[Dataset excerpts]
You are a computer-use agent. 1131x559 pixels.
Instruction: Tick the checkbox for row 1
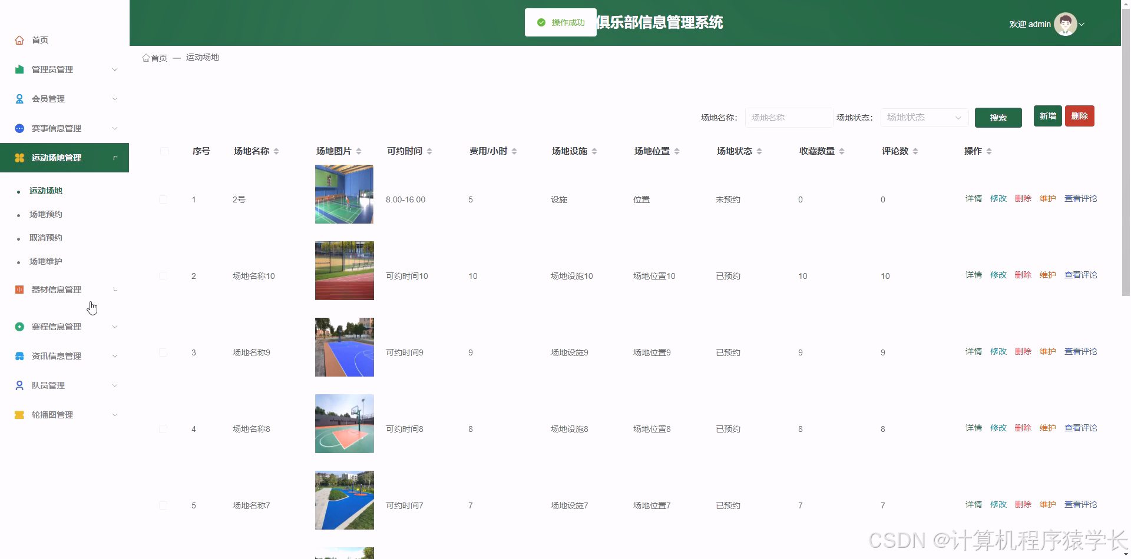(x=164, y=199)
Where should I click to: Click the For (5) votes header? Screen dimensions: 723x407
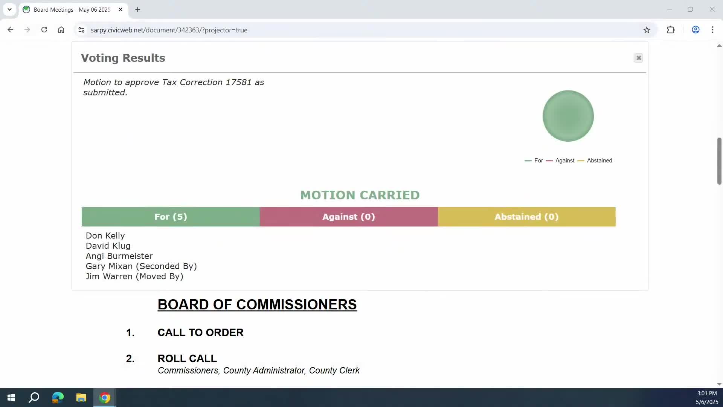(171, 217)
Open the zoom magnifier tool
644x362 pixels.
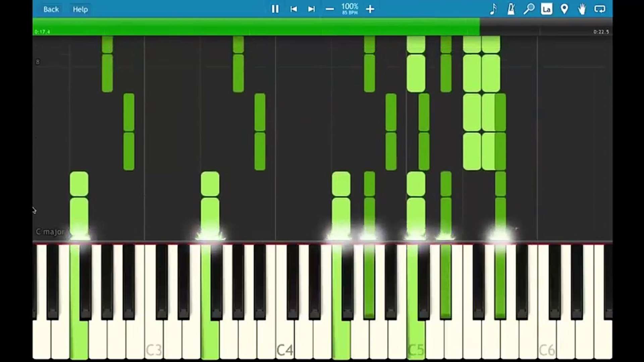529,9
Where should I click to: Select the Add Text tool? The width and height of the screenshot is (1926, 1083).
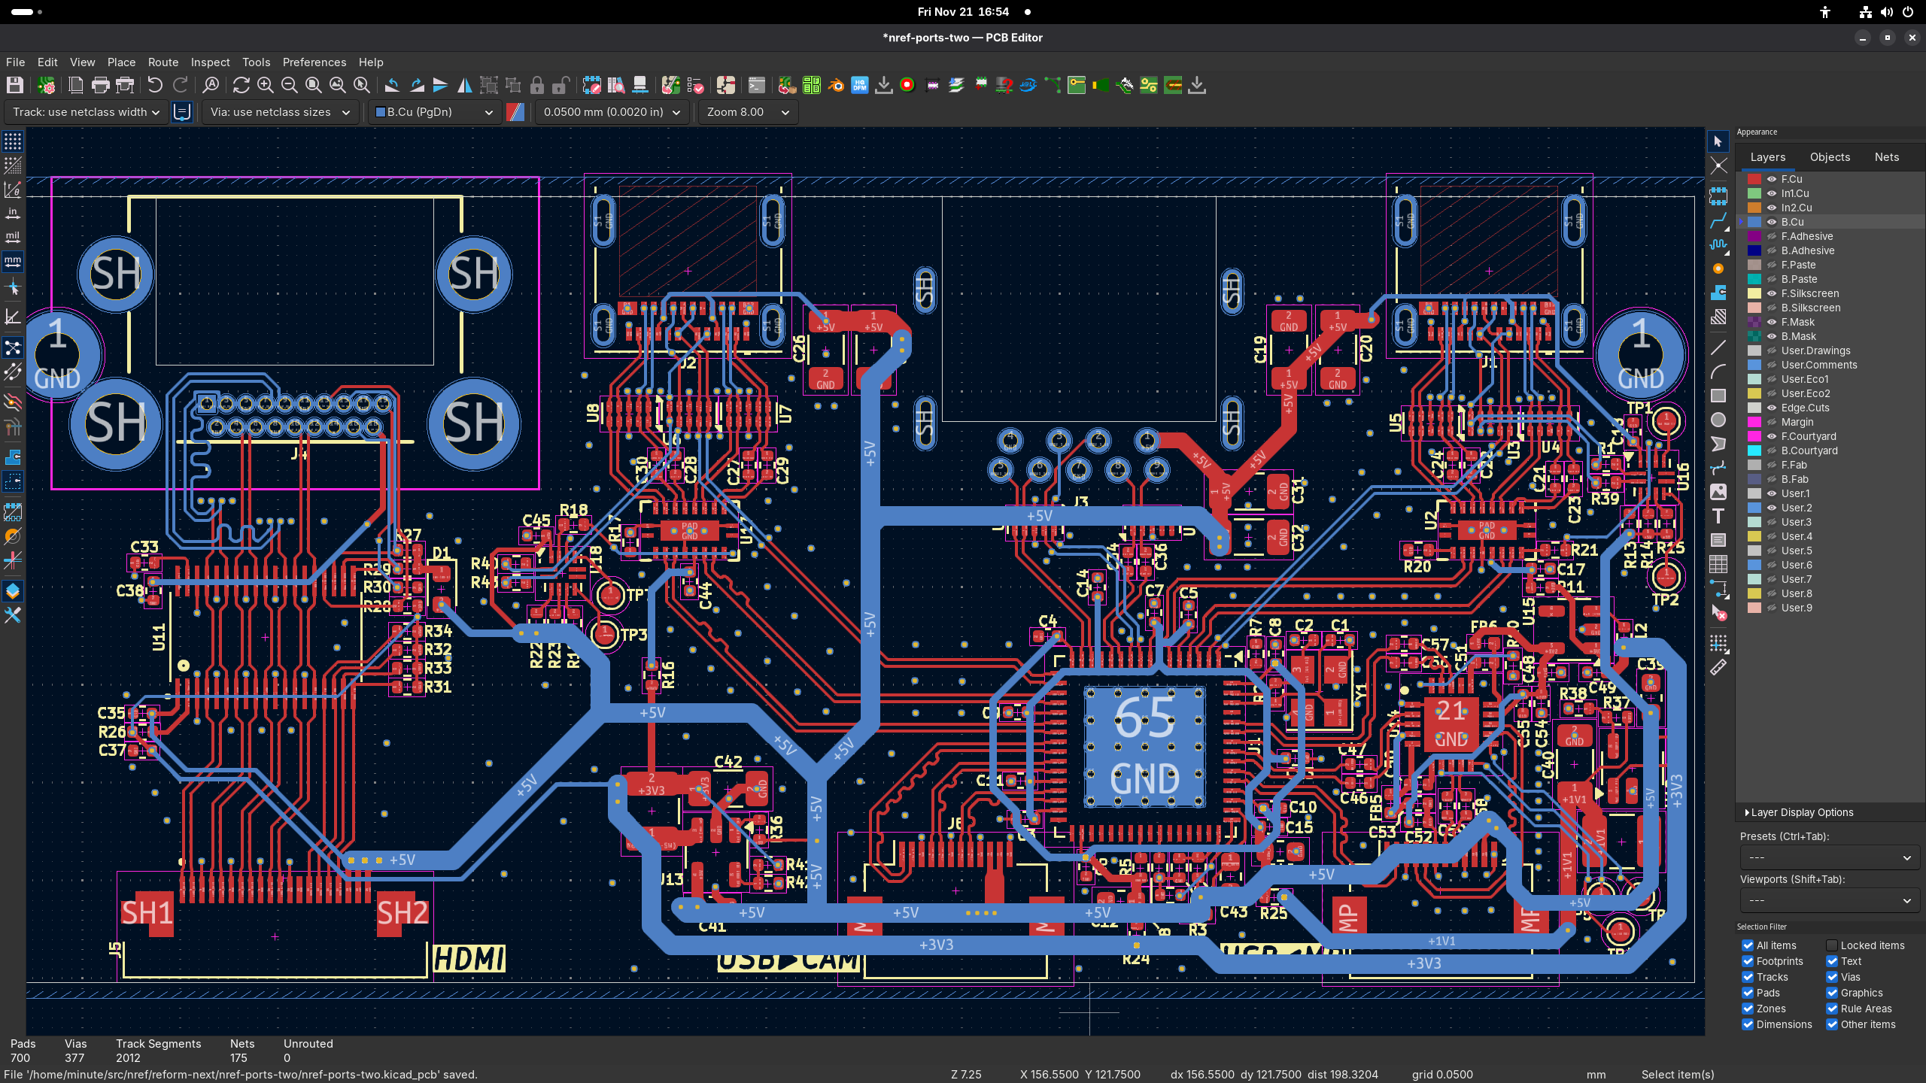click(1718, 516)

YOUR TASK> Leave out every picture and copy the rest of the records exactly.

SOLVED EXERCISE>
You are a computer-use agent. 1131x559 pixels.
Instruction: Tick the checkbox for row 1
(x=164, y=199)
Where should I click to: Click the For (5) votes header? Screen dimensions: 723x407
(171, 217)
Open the zoom magnifier tool
644x362 pixels.
529,9
Where should I click to: Select the Add Text tool? The width and height of the screenshot is (1926, 1083).
click(1718, 516)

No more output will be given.